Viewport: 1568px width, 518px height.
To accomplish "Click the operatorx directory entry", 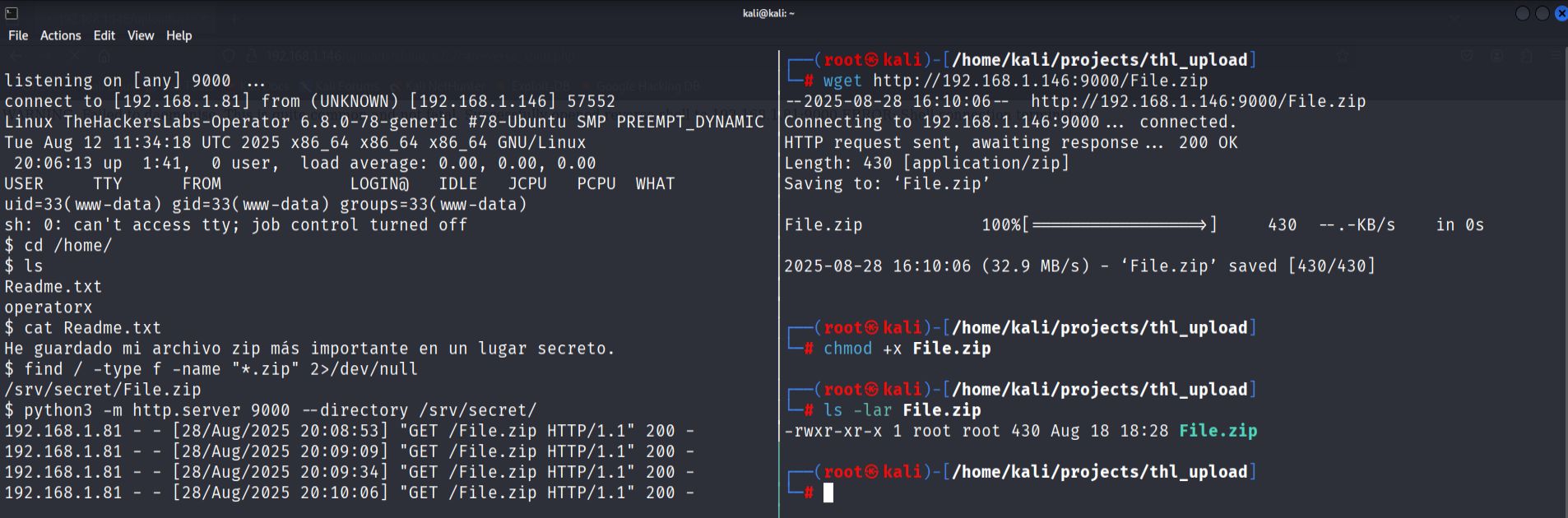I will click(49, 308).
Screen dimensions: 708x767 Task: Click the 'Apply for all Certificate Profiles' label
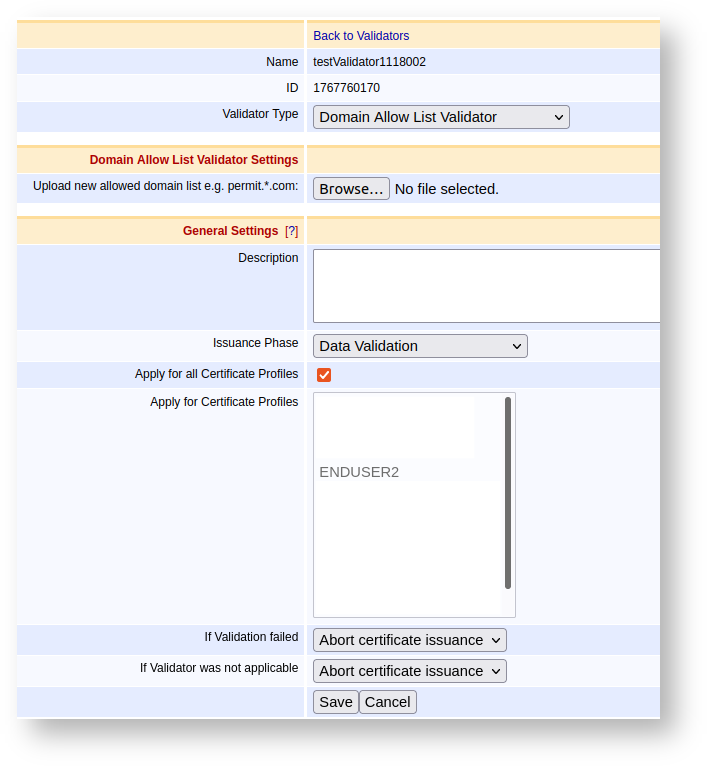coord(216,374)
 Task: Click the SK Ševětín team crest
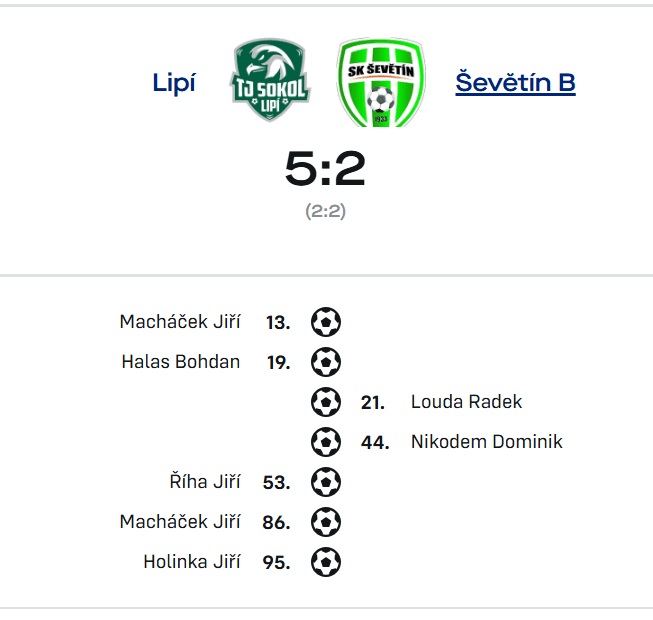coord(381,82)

==

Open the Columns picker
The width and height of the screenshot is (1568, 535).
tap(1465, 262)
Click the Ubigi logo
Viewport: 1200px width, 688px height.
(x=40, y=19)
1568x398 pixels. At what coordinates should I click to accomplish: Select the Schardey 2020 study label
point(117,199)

--

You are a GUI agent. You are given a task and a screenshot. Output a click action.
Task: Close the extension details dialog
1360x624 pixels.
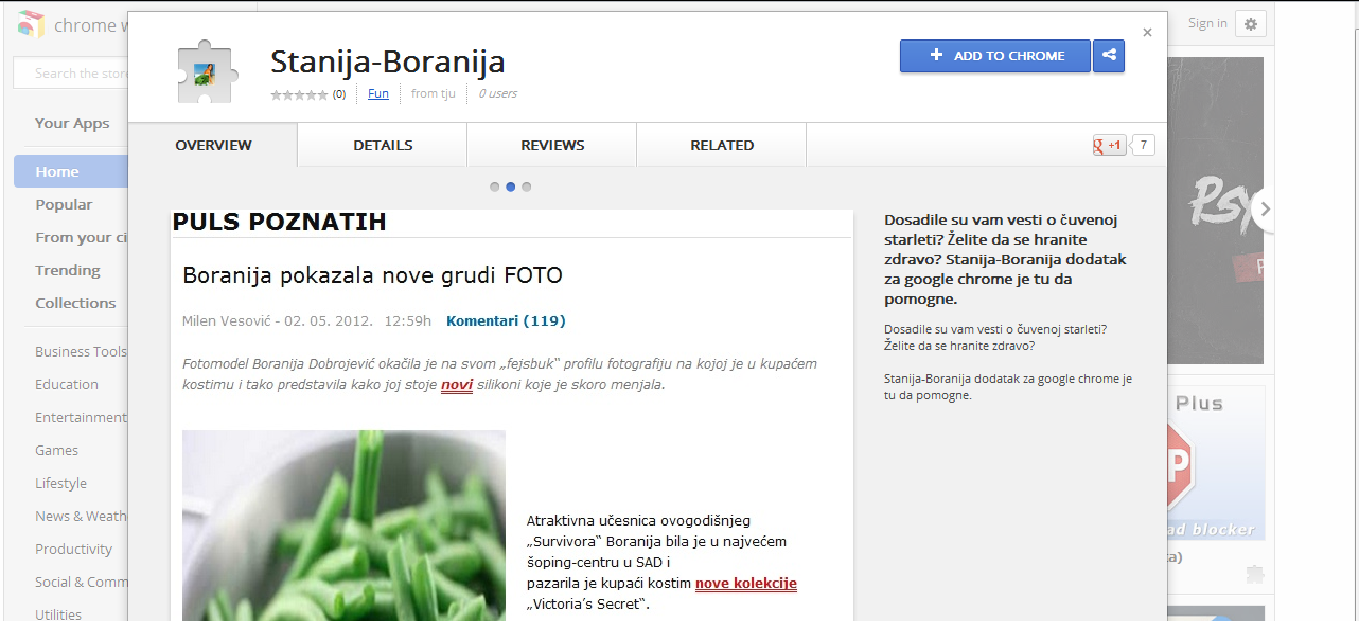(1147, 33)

▶ [DIRECTIVE] Identify every line of the data that contains the string "Viewport", and copy each one.

▶ [WRITTEN RESPONSE]
Viewport: 1568px width, 518px height.
Viewport: 1200px width, 688px height.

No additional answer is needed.